Temporal attention layers: Let each spatial position “see” its own state in other frames, maintaining color and texture coherence
3D convolution / spatiotemporal patches: Capture local inter-frame relationships at the encoding stage
Motion modeling: Use optical flow or motion vectors as additional conditioning to constrain inter-frame motion continuity
Long-range dependencies: Transformer’s global attention naturally supports information flow between distant frames

Sora Architecture: Variable Resolution and Aspect Ratio

One of Sora’s most striking capabilities is native support for variable resolution and aspect ratio. Traditional video generation models typically require fixed-resolution input (e.g., 256x256 or 512x512), meaning original videos must be cropped or padded.
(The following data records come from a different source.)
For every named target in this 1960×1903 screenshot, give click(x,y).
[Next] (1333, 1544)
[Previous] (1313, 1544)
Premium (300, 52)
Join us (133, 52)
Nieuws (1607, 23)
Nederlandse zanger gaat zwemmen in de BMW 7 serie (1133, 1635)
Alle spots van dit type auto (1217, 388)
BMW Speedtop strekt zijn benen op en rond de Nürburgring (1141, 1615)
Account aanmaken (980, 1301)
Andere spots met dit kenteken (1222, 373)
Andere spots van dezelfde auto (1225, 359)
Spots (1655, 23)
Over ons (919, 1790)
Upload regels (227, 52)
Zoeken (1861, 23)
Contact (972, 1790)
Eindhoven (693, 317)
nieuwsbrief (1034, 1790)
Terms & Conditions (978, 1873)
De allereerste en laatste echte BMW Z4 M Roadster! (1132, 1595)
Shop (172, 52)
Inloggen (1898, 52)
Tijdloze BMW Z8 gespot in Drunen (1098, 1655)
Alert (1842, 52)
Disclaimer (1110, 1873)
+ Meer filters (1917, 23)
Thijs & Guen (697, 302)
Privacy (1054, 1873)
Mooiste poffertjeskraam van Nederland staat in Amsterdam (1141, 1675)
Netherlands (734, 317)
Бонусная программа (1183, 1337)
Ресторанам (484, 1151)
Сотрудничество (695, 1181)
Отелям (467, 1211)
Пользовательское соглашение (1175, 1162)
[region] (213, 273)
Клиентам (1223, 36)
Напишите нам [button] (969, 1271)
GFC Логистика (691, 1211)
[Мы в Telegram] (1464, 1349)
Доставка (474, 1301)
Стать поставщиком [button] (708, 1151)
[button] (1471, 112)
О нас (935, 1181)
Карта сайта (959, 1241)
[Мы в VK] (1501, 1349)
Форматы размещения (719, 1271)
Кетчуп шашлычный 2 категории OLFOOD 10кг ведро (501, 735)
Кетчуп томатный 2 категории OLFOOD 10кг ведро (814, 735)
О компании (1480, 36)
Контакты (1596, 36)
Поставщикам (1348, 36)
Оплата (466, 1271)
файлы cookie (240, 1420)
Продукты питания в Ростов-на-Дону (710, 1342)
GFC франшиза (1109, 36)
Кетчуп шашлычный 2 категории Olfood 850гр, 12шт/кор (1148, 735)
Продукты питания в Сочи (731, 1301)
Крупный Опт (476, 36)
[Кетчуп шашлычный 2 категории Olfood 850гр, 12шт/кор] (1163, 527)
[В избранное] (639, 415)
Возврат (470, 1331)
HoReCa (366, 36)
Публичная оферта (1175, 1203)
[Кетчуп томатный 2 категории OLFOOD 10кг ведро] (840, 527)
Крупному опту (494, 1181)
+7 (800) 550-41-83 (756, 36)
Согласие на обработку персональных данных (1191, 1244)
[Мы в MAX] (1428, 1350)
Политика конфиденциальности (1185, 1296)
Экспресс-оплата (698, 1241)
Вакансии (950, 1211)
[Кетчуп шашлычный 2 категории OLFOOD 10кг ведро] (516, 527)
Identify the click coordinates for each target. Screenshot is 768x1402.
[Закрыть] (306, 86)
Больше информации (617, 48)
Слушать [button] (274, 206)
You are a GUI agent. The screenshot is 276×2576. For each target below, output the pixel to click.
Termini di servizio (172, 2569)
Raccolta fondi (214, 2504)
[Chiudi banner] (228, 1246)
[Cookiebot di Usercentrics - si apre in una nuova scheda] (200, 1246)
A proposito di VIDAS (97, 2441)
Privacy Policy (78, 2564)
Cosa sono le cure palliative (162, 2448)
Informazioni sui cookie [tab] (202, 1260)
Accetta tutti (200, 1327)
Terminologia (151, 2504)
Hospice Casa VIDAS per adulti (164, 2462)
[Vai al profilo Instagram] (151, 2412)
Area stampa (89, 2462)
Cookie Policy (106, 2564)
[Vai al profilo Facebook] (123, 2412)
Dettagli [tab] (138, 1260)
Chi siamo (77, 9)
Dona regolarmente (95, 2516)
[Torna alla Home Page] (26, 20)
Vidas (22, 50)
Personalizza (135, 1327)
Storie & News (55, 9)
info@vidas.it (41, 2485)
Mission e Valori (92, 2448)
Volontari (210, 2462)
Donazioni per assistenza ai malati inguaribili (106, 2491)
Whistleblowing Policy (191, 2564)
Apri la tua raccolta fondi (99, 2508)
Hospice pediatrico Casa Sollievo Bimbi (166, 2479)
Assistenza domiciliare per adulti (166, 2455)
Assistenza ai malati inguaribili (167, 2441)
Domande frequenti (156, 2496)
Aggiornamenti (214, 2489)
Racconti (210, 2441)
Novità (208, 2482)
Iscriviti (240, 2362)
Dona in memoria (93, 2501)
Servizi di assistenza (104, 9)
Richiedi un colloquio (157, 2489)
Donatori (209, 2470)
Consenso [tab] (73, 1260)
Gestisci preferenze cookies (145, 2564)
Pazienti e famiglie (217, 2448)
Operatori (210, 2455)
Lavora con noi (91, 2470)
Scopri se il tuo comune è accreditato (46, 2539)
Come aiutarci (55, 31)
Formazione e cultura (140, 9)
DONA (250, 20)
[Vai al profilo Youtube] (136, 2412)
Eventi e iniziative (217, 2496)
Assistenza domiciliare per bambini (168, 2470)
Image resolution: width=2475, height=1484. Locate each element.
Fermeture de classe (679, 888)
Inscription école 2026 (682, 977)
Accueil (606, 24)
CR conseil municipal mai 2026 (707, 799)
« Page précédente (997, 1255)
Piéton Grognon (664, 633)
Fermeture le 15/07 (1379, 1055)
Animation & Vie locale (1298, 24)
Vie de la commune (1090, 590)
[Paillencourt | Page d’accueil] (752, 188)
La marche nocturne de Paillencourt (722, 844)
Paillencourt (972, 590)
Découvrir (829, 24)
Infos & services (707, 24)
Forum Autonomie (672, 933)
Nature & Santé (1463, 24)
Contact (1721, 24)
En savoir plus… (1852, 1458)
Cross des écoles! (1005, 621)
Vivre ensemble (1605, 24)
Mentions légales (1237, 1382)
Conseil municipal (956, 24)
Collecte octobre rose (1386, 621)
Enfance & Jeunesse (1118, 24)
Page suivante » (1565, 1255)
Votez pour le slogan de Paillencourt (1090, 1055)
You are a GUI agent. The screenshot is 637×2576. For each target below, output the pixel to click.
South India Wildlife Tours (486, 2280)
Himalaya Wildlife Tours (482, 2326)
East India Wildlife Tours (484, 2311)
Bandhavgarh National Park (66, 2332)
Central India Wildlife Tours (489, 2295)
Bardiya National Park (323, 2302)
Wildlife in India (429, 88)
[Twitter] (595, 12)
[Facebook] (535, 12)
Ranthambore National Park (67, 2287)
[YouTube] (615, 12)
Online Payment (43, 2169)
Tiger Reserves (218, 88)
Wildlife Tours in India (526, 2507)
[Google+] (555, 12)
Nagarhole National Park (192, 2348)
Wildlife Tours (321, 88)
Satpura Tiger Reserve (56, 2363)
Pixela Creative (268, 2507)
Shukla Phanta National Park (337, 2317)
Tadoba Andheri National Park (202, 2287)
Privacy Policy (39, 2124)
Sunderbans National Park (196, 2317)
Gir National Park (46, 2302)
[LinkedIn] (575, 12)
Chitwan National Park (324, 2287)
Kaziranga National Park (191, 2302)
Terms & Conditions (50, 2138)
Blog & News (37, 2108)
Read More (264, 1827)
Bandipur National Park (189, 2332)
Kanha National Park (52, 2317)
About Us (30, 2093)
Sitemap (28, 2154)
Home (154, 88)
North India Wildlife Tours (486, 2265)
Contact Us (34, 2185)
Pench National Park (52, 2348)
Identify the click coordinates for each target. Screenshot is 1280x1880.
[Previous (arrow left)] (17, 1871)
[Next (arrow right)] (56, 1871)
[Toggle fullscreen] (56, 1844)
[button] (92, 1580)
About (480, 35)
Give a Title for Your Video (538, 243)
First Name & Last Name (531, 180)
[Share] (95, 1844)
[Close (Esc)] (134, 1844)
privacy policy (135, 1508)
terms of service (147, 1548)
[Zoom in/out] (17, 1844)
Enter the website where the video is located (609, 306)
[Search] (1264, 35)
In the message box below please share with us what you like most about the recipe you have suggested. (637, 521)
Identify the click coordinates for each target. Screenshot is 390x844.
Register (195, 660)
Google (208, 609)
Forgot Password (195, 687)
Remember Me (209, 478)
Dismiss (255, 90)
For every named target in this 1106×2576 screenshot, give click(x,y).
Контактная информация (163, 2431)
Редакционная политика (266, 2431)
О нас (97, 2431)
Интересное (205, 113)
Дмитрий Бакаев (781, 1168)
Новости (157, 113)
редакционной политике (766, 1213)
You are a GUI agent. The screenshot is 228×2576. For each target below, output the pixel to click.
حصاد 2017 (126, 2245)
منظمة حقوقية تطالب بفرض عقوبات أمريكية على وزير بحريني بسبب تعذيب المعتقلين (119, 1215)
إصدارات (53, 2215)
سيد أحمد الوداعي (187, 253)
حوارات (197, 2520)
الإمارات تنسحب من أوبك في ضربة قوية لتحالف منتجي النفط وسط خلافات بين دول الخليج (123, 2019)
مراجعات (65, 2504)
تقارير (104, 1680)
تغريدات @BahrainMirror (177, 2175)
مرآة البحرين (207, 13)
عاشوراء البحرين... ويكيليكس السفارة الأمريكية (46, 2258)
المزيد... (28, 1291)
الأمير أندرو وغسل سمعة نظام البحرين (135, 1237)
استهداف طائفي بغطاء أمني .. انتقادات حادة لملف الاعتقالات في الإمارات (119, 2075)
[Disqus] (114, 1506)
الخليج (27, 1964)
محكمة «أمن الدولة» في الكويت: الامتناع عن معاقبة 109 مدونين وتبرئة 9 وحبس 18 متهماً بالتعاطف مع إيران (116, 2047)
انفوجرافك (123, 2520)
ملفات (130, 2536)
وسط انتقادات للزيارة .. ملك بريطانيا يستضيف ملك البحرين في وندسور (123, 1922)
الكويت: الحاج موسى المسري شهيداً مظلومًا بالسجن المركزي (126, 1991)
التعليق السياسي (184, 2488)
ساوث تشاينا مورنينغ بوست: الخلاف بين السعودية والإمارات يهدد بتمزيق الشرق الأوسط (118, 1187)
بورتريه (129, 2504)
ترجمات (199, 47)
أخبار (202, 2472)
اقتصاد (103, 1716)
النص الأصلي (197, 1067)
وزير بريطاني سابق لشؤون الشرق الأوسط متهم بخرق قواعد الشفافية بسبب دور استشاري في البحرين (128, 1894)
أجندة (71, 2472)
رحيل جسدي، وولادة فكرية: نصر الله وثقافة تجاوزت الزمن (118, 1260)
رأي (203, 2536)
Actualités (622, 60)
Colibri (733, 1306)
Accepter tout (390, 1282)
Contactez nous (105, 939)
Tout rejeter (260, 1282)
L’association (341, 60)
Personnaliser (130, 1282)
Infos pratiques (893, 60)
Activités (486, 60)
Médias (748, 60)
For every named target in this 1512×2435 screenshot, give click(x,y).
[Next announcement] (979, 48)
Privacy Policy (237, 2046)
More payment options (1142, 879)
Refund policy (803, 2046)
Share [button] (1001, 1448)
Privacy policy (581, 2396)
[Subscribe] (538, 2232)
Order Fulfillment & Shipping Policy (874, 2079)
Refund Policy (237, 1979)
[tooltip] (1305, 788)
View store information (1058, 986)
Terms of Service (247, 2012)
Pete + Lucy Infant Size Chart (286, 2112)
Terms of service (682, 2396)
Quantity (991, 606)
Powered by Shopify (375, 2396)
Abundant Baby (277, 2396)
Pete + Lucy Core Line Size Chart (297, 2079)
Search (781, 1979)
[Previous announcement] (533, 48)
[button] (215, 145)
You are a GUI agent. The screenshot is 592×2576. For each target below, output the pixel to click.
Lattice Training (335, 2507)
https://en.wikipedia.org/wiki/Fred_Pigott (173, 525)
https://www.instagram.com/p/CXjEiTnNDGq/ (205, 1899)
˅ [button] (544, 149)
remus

Sora’s solution stems from a simple insight: patch-based tokenization naturally supports variable input sizes. Videos of different resolutions and aspect ratios simply produce different numbers of tokens — and handling variable-length sequences is a core strength of Transformers.

Benefits of this design:

Preserves original composition: No cropping needed to maintain the video’s native aspect ratio
Flexible generation: A single model can generate landscape, portrait, square, and other formats
Training efficiency: Can train on mixed-resolution data, fully utilizing videos from different sources

OpenAI’s technical report notes that training at native aspect ratios significantly improves composition quality and structural coherence of generated frames.

Development Timeline

The video generation field experienced rapid development from 2022 to 2024, gradually transitioning from U-Net backbones to DiT architecture:

A notable trend: after 2024, virtually all frontier video generation models shifted to DiT architecture, with U-Net’s dominance in video generation yielding to the Transformer.

Summary

Video generation extends diffusion models from 2D to the 3D spatiotemporal domain. The core challenges and solutions can be summarized as follows:

3D Patch Tokenization: Split video into $(p_h \times p_w \times p_t)$ spatiotemporal patches, with each patch becoming a token that unifies spatial and temporal representation
Factorized Spatiotemporal Attention: Decompose computationally infeasible full 3D attention into spatial attention + temporal attention, balancing efficiency and quality
Temporal Consistency: Address color flickering, shape morphing, and object vanishing through temporal attention, 3D encoding, and motion constraints
Variable Resolution: Sora leverages patch-based tokenization to natively support different resolutions and aspect ratios without cropping
DiT Backbone Advantages: The transition from U-Net to DiT brings superior scaling properties, enabling minute-long high-quality video generation

From Make-A-Video to Sora, the evolution of video generation once again validates the universality of Transformers — the same DiT architecture, from images to video, requiring only extensions to tokenization and attention patterns.